Um militante negro, por sua própria condição de opressão, teria um discurso mais legítimo que o fenomenal "A integração do negro na sociedade de classes", de Florestan Fernandes.

Esse tipo de raciocínio, às vezes levado a cabo com intensa e aparente radicalidade, vem sendo alimentado pelo liberalismo progressista norte- americano desde os anos 60, cuja essência é a fragmentação da luta anticapitalista, de tal sorte que o combate às suas deformações - racismo, sexismo, homofobia - transcenda e neutralize a própria ideia de superação do capitalismo e da hegemonia burguesa como elemento central de qualquer efetiva mudança social.

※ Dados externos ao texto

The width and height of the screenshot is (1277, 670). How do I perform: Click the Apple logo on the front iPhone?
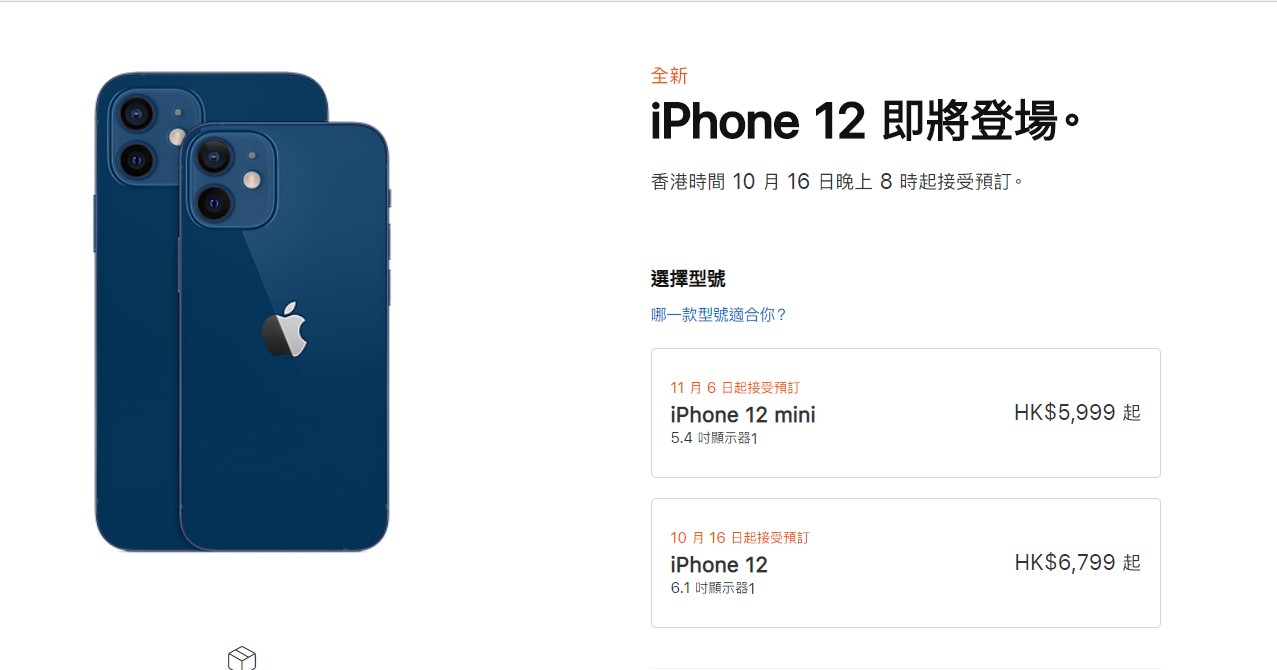click(x=284, y=328)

Do ponto de vista teórico, essa concepção tenta negar uma afirmativa de Lenin, que a consciência da classe operária vem de fora - dadas as brutais condições de opressão e anulação de direitos culturais, a construção de uma teoria revolucionária, que expresse a consciência de classe para si, seria papel da intelectualidade que se vincula à luta dos trabalhadores, mesmo que não pertença diretamente à classe.

Gramsci deu o nome a essa categoria de intelectualidade orgânica, à qual também poderiam pertencer proletários, é claro, mas não por sua condição natural de classe, e sim por terem adquirido as condições de instrução e cultura política que os elevem a portadores da consciência de classe para si.

A fragmentação proposta pelos fundamentalistas do "lugar da fala", em sua essência, é uma variante do pensamento liberal e constitui um campo de ideias funcional à renovação da hegemonia burguesa.